Fluorescence Imaging of DMDG-ICG Across NIR-I and NIR-II Windows Using a Single-Camera System

Near-infrared (NIR) imaging, including NIR-I (800–1000 nm) and NIR-II (1000–1700 nm), has been primarily evaluated using separate cameras with different detectors, limiting comparison. We investigated whether using a single-camera system capable of both NIR-I and NIR-II acquisition, NIR-II improves spatial resolution and contrast-to-noise ratio (CNR) for nanoparticle-based imaging. Dual-mode, dual-Gd ICG (DMDG-ICG) nanoparticles were characterized for absorption and fluorescence.
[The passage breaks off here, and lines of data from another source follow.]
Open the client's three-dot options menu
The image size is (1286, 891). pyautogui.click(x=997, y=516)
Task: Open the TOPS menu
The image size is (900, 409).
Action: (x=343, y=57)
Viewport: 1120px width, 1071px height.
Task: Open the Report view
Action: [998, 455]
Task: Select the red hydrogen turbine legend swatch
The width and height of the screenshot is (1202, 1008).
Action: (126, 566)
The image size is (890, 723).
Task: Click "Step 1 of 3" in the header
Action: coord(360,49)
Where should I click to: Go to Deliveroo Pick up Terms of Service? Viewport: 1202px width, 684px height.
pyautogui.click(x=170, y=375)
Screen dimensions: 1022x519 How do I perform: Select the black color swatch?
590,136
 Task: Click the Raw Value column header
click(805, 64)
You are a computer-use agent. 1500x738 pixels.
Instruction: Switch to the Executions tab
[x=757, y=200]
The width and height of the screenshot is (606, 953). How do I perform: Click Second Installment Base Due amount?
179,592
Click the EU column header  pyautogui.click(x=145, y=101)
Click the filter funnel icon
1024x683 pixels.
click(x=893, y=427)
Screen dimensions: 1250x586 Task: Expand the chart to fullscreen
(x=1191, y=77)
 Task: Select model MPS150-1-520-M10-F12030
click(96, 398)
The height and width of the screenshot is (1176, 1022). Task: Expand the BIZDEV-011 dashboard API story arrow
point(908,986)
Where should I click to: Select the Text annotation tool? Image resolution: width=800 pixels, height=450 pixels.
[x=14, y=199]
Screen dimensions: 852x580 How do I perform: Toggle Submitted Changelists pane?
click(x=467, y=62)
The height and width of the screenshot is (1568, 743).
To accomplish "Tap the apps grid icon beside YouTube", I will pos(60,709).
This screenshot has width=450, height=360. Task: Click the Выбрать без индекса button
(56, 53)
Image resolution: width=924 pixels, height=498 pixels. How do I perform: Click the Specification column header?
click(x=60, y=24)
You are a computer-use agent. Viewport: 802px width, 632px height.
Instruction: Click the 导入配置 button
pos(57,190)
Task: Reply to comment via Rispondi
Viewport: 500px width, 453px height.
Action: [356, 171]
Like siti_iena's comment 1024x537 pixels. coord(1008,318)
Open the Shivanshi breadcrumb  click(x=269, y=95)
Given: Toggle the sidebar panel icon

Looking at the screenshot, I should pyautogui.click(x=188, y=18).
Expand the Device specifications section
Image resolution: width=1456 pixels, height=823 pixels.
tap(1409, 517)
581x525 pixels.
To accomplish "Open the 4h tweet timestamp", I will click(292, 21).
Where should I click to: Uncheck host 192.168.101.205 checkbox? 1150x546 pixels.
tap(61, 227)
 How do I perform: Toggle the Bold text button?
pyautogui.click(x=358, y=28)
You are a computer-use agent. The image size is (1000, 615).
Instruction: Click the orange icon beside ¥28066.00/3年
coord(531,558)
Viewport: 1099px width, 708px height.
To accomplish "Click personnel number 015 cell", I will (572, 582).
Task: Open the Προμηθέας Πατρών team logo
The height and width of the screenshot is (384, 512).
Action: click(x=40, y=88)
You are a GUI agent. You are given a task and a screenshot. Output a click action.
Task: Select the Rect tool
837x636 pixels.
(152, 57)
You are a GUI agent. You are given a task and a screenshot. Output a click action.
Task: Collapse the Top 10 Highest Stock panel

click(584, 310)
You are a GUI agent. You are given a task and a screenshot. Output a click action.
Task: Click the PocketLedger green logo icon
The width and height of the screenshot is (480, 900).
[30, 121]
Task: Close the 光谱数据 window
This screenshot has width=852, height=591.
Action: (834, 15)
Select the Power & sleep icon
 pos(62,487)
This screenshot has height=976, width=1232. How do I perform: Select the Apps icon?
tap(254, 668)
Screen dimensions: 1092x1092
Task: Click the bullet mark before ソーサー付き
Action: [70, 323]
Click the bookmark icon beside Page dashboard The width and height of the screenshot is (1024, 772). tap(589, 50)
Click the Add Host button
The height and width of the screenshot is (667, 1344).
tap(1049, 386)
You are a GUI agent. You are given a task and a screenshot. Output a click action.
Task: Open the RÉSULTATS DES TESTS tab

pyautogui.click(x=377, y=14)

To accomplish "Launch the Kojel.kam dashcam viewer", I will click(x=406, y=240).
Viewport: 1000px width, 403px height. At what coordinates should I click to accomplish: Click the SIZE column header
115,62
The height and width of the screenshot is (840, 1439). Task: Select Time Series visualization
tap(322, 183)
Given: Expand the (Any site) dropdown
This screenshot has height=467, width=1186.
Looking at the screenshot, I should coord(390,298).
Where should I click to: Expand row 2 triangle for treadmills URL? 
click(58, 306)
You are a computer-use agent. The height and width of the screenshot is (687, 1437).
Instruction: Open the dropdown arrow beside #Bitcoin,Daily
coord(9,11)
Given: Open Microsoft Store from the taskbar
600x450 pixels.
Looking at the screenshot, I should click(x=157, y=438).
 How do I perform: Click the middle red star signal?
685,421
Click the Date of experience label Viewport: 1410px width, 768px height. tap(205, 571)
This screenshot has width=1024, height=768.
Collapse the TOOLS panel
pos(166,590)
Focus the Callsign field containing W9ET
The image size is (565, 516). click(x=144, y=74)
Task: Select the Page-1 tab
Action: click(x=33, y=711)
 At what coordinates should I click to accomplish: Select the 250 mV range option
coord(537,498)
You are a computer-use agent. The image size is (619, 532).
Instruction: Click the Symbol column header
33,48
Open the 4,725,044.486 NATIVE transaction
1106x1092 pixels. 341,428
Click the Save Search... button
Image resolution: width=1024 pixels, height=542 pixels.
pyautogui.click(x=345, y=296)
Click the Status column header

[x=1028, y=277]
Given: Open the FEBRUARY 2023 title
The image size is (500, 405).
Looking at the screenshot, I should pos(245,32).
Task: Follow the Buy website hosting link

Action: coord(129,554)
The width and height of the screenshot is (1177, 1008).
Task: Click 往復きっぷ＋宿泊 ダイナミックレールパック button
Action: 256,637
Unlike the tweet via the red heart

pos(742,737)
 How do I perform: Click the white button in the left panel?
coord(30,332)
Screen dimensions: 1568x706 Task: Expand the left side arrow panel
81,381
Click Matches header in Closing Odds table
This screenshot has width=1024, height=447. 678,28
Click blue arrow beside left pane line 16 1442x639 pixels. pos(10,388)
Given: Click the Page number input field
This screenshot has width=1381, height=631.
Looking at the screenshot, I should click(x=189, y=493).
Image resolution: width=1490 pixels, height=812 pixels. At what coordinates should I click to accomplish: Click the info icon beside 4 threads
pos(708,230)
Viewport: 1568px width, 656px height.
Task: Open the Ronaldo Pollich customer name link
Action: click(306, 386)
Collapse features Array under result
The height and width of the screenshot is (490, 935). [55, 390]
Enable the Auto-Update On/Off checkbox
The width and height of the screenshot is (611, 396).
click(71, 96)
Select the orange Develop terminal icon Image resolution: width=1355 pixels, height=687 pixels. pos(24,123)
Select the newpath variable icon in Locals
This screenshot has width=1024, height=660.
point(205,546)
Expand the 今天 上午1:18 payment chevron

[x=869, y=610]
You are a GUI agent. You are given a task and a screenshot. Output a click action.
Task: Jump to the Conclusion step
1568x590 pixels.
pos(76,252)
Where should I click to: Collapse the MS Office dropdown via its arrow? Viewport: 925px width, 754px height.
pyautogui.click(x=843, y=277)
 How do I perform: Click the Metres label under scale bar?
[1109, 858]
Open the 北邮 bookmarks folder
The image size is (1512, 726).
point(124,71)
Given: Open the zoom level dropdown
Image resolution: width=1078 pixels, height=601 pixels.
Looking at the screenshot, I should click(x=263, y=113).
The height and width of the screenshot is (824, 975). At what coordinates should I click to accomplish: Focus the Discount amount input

A custom NIR imaging system using a single InGaAs camera enabled visualizing both NIR-I and -II windows. In vitro, capillary tubes containing nanoparticles in water, in tissue-mimicking Intralipid, or covered with mouse skin were imaged, and full-width-half maximum (FWHM) and CNR were measured. In vivo, the mouse femoral artery was imaged after IV nanoparticle delivery. DMDG-ICG showed strong fluorescence at both NIR-I and NIR-II. Scatter greater at NIR-I than NIR-II increased with depth and tissue layers. FWHM was lower and CNR higher at NIR-II versus NIR-I for up to 10 mm depth (p < 0.05, n = 3) in Intralipid. In vivo, femoral artery CNR was also higher at NIR-II (p < 0.05, n = 3). Using a single-camera system allowing direct comparison, NIR-II imaging provided greater penetration, spatial resolution, and CNR compared to NIR-I. The findings support the utility of NIR-II for vascular and molecular imaging applications.